After signing in blood with a start date in late October 2012, the first order of business was moving my ass down solo for a few weeks while my wife quarterbacked a plan to move all of our stuff out of our house, rent the place to a friend, and haul our life down to the the Land of Opportunity.

Worst case, I would hit the eject button in those first few weeks… if I couldn’t stand the City, if either of us had a sudden change of heart, or if there was something terrible about Twitter that had been kept from me.

My first memory of moving down was sitting in my temporary apartment in Dogpatch listening to the Giants win the World Series a few blocks down the road. I probably should have adopted them as a secondary team that week, given that — as a National League team — they aren’t competitive with the Mariners, and as a non-functioning baseball organization, the Mariners aren’t competitive with anyone. Two years later, the Giants would win another title, and having doubled down on my no-carpetbagging policy, I missed that champagne as well. And let’s not even talk about the Warriors. Seattle doesn’t even have a basketball team anymore, the Warriors are super fun to watch, and their head coach babysat me when I was a kid. Not to mention, Steph Curry is from Davidson College, the best named college in the country. But alas, no carpetbagging.

The first few weeks in a large Bay Area tech company are humbling. Throngs of people who are all used to being the best in their class and the smartest in the room, and I always felt like the dumbest. I’m a reasonably confident person and it took me several weeks to even feel comfortable speaking up in a meeting.

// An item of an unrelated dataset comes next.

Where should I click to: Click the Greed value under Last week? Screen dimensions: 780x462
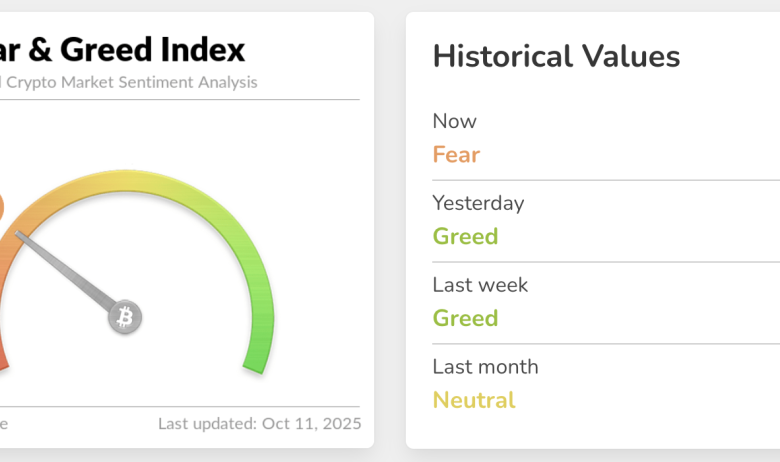(x=465, y=319)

“Am I supposed to already know the answer to this question I’m about to ask?”

“What the hell is a precision-recall calculation?”

“How do I get a word in edgewise around this table?”

I took the baton of running Twitter Design from a good friend of mine, Andrei, who helped grow the team to about 20 people and also helped recruit me. There was a lot to build on, like a fantastic nucleus of designers and a small research team, but also plenty of opportunity to improve. Morale was volatile, career paths needed some development, and we needed to figure out how to move from being a small, centralized design team to a much larger one, physically embedded throughout the company. Organizational growing pains.

There is so much to write about what happened over the following three years, but I’m conflicted by a few things:

  1. Part of honest writing is being candid about both positives and negatives, and every time I think about disclosing the negatives of my time at Twitter (of which there are plenty), it somehow feels unprofessional. Part of what makes the Bay Area the Bay Area is keeping your rose-colored glasses on even when it’s raining cats and dogs. Make no mistake: Twitter treated me personally very well, but it sometimes felt more like a game of Survivor than what I am used to. I feel comfortable writing a balanced post about all of this because I have no goal other than to put some thoughts that have been trapped in my head into writing.
  2. My opinions are colored by *many* biases, including: anchoring, attentional bias, belief bias, choice-supportive bias, confirmation bias, curse of knowledge, declinism, focusing effect, hindsight bias, illusion of control, illusory correlation, not-invented-here, omission bias, optimism bias, pessimism bias (yes, you can have both!), pro-innovation bias, reactance, reactive devaluation, selective perception, survivorship bias, triviality, actor-observer bias, group attribution error, and projection bias. In case you’re wondering where that list came from, there’s a whole page of interesting biases on Wikipedia.
    In addition to those biases, there is one that I’m sure has a name but I can’t find anywhere: the tendency to falsely correlate how much you like and respect someone with how effective they actually are at their job. Unless someone points me to what this is called, I will just coin it “Affective-Effective Bias”. Over the years, I have realized that I am 1000% guilty of this. Life is too short to work with assholes, and if you are an asshole, my brain will concoct all sorts of reasons you are probably not the best person for the job. Conversely, if you are kind-hearted and emotionally intelligent, I will go out of my way to help you succeed in almost any situation. This is a weird bias in that I recognize its potentially negative effects, but my world-view is aligned with it so that’s how I roll.
  3. There are several topics I absolutely do want to write about but they need their own posts:
  • Rewarding behaviors vs. outcomes, and how we evaluate designers and researchers.
  • How we approached diversity and went from 80/20 male-female to 50/50 in less than a year.
  • The positive and negative effects of using data in product development.
    If you have other requests, please DM me @mikeindustries.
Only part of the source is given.